What you should do:
Would you please repeat the data exactly as given?

Supplied material:
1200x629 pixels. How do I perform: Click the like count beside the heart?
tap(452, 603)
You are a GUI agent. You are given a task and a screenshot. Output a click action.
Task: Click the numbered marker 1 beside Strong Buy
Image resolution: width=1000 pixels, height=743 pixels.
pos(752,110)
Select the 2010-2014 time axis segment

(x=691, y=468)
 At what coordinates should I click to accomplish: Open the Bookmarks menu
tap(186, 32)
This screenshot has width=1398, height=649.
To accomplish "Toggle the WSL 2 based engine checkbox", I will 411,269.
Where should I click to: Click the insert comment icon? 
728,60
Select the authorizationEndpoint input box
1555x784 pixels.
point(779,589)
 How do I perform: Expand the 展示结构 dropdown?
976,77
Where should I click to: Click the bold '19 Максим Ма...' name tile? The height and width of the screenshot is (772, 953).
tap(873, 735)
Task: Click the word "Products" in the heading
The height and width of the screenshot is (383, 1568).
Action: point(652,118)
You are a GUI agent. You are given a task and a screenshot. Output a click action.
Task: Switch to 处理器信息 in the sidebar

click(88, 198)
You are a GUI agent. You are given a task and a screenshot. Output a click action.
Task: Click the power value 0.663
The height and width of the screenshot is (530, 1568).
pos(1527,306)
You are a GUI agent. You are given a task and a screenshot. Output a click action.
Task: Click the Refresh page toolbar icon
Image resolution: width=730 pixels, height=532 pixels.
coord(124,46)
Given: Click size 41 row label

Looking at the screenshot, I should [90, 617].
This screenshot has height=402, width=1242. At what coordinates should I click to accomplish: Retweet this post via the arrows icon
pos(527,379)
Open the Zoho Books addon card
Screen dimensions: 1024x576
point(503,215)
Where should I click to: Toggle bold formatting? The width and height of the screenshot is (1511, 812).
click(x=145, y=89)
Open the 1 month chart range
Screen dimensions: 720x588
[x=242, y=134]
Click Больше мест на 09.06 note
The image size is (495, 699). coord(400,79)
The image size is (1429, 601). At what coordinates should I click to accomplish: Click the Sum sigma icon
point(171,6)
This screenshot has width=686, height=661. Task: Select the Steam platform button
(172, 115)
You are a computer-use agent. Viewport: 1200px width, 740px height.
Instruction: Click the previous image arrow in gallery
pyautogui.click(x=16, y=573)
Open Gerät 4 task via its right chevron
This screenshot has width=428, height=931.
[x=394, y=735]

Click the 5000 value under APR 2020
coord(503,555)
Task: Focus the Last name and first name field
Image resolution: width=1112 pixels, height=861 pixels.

Result for this task:
1200x629 pixels. How do I perform: Click the like count beside the heart?
tap(452, 603)
You are a GUI agent. You are given a task and a screenshot. Output a click action.
Task: Click the numbered marker 1 beside Strong Buy
Image resolution: width=1000 pixels, height=743 pixels.
pos(752,110)
Select the 2010-2014 time axis segment

(x=691, y=468)
 At what coordinates should I click to accomplish: Open the Bookmarks menu
tap(186, 32)
This screenshot has width=1398, height=649.
To accomplish "Toggle the WSL 2 based engine checkbox", I will 411,269.
Where should I click to: Click the insert comment icon? 
728,60
Select the authorizationEndpoint input box
1555x784 pixels.
point(779,589)
 How do I perform: Expand the 展示结构 dropdown?
976,77
Where should I click to: Click the bold '19 Максим Ма...' name tile? The height and width of the screenshot is (772, 953).
tap(873, 735)
Task: Click the word "Products" in the heading
The height and width of the screenshot is (383, 1568).
Action: point(652,118)
You are a GUI agent. You are given a task and a screenshot. Output a click action.
Task: Switch to 处理器信息 in the sidebar

click(88, 198)
You are a GUI agent. You are given a task and a screenshot. Output a click action.
Task: Click the power value 0.663
The height and width of the screenshot is (530, 1568).
pos(1527,306)
You are a GUI agent. You are given a task and a screenshot. Output a click action.
Task: Click the Refresh page toolbar icon
Image resolution: width=730 pixels, height=532 pixels.
coord(124,46)
Given: Click size 41 row label

Looking at the screenshot, I should [90, 617].
This screenshot has height=402, width=1242. At what coordinates should I click to accomplish: Retweet this post via the arrows icon
pos(527,379)
Open the Zoho Books addon card
Screen dimensions: 1024x576
point(503,215)
Where should I click to: Toggle bold formatting? The width and height of the screenshot is (1511, 812).
click(x=145, y=89)
Open the 1 month chart range
Screen dimensions: 720x588
[x=242, y=134]
Click Больше мест на 09.06 note
The image size is (495, 699). coord(400,79)
The image size is (1429, 601). At what coordinates should I click to accomplish: Click the Sum sigma icon
point(171,6)
This screenshot has width=686, height=661. Task: Select the Steam platform button
(172, 115)
You are a computer-use agent. Viewport: 1200px width, 740px height.
Instruction: Click the previous image arrow in gallery
pyautogui.click(x=16, y=573)
Open Gerät 4 task via its right chevron
This screenshot has width=428, height=931.
[x=394, y=735]

Click the 5000 value under APR 2020
coord(503,555)
Task: Focus the Last name and first name field
Image resolution: width=1112 pixels, height=861 pixels.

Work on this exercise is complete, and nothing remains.